Monday, December 17, 2012

crxprof: handy profiler

Some weeks ago we faced with strange situation: program that performs indexing for our search engine started to ding. And it was very interesting what exactly going on right now. We launched `gdb` and tried to `finish` particular stack frame, but nothing unusual: stack frames finished and started again. So, there were nothing that stalled process. I was almost OK, just very slow, much slower than usual.
After that I tried to remember profiler which is able to work with already launched executable. There are some (popular) linux profilers:
  • gprof
  • Callgrind
  • OProfile
  • Google perftools

gprof

UNIX gprof is pretty old profiler which been written by Bill Joy during performance checking of BSD. It requires recompilation of your source code to inject checkpoints at the beginning and at the end of every function. So your code will look like as follows:
void fn()
{
  enter_fn();
  
  ... /* actual code of fn() */

  leave_fn();
}
Surely, difference of time between enter_fn() and leave_fn() will be usage of function fn(). And gprof will know exactly, how many times you called an fn(). But the drawbacks are obvious: it has to be integrated in compile-time, and gives appreciable overhead: the less your fn() contain, the more percent will take checkpointing. And surely it doesn't work with already launched process.

Callgrind

Callgrind is a part of Valgrind - great instrumentation framework for building dynamic analysis tools.
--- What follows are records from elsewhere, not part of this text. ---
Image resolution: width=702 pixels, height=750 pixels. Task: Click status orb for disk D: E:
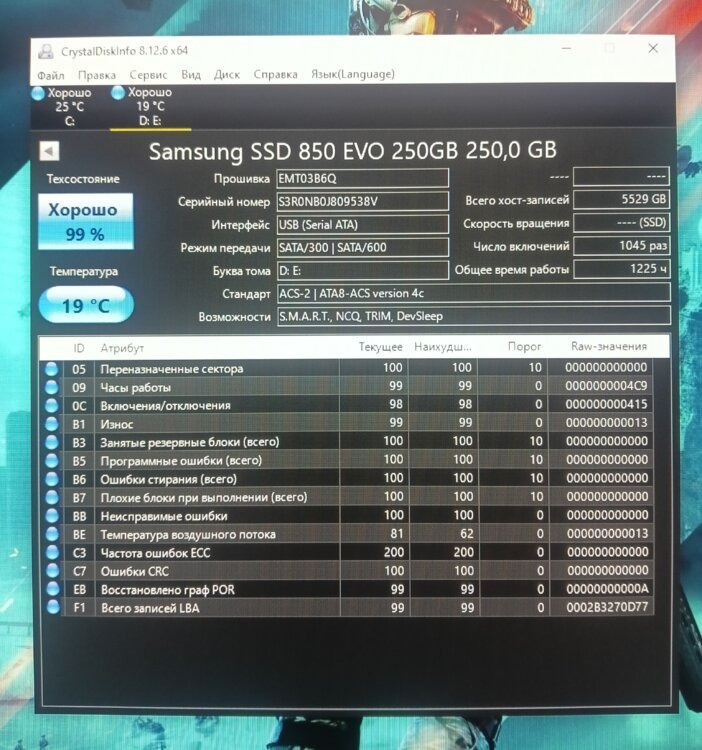coord(119,93)
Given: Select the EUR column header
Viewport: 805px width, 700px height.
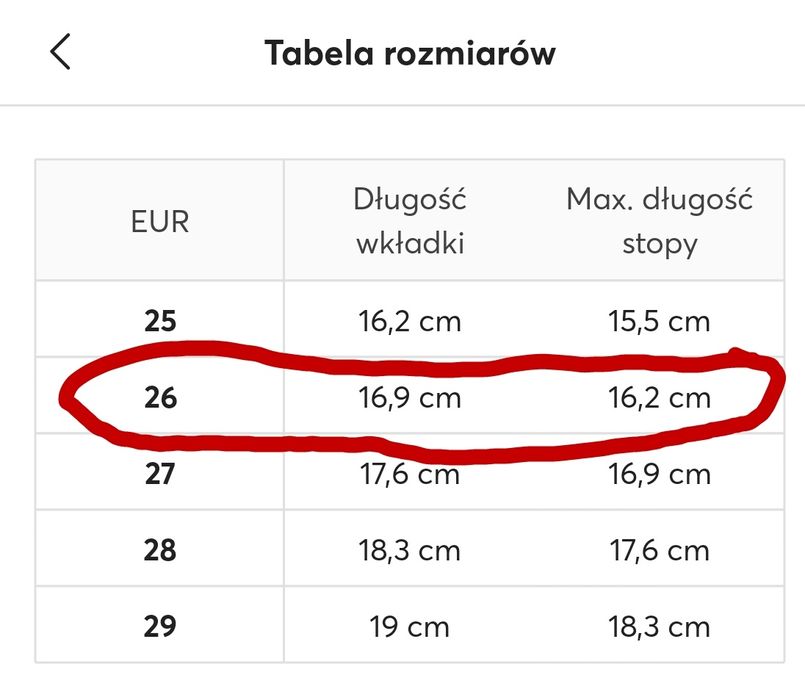Looking at the screenshot, I should pos(160,221).
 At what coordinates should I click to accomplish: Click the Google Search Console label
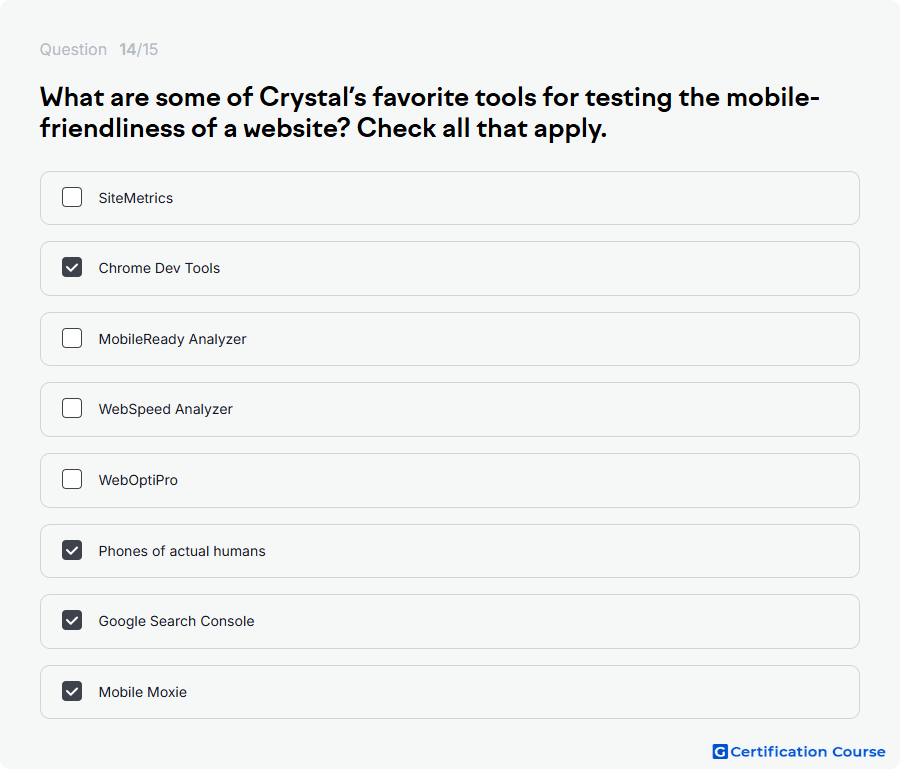[176, 621]
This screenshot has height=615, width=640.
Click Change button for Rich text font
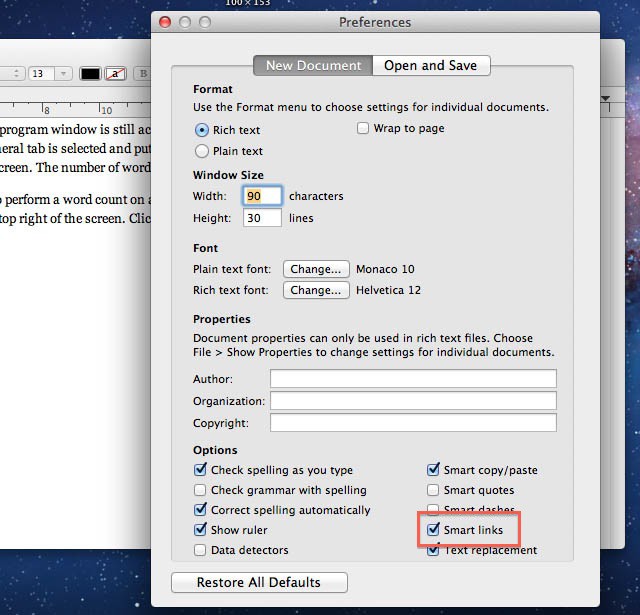[316, 290]
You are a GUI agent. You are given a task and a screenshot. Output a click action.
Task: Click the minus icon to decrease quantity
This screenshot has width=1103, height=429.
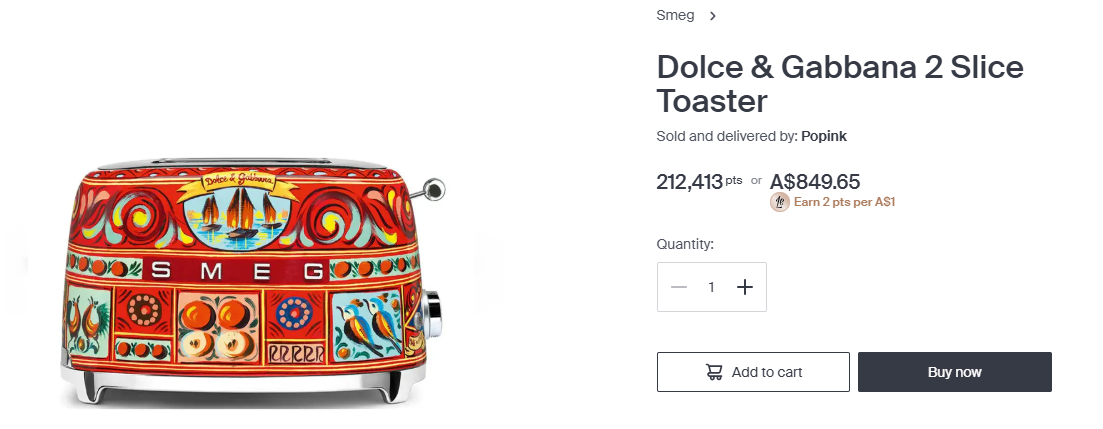point(679,287)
Callgrind do profiling based on breakpoints on instruction like function call and return. It slows down launched program significantly, 5x to 20x times. And usually it's hard to use it for big data sets, don't speaking about runtime. But it has a simple format of call-graph and there is nice program to visualize it: KCachegrind.

OProfile

OProfile is a system-wide profiler for Linux systems, capable of profiling all running code at low overhead. Before Linux 2.6.31 it was kernel driver and user-space daemon for gathering sample data. Now (since 0.9.8) it performs profiling via Linux Kernel Performance Events. Performing a system-wide profiling requires a root authority. Oprofile is sampling profiler (gathering Program Counter with specific frequency). It really low-cost doing flat profile, but requires more for callgraph (see notes about unwinding)

Google perftools

Google profiler is a part of Google perftools set. It contains tcmalloc (allocator designed specially for multythreading environment), heap checker and CPU profiler. It works by collecting samples using ITIMER_PROF as timer. Using ITIMER_PROF gives ability to collect samples only when execution really performing, because usually you won't interest in sleep(3) or epoll_wait(2) usages.
Each time SIGPROF occurs, it collects backtrace using libunwind. After your program successfully finished (via exit(3)), you will get your profile raw-data, which is convertible to many formats using google-pprof.
Google profiler, just like any other tool from perftools, can be used being explicitly linked or at runtime: via LD_PRELOAD facility. So, it can be used for any program, but still it's not suitable for already launched ones due to it's design.
There are some more disadvantages here: google perftools doesn't go through fork(2), and your program can't be finished abnormally (via signal). That makes it hard to profile daemons: they usually build upon master-workers schema and assume endless event-loop.

Crxprof

crxprof is simple profiler designed to profile already launched programs. It collects callchain and may visualise it by request (ENTER) or after the completion of traced program. It also saves call graph in callgrind format making it easy to examine by KCachegrind. It works extremely fast and doesn't require any additional commands to convert raw-data. Simply because it doesn't write any internal format :-).
It works mostly like Google CPU profiler, but performs profiling externally via ptrace(2). Like Google profiler it uses libunwind to unroll stack. To avoid some work on raw-data (for example, heavy addr2line(1) like google profiler does) it also uses libbfd.
No any special support is required - you can use crprof with any program you able to (s)trace.
You can download crxprof from github. Since it's been made for me and my colleagues, I suppose there may be some features missing for your particular use-case. Feel free to ask.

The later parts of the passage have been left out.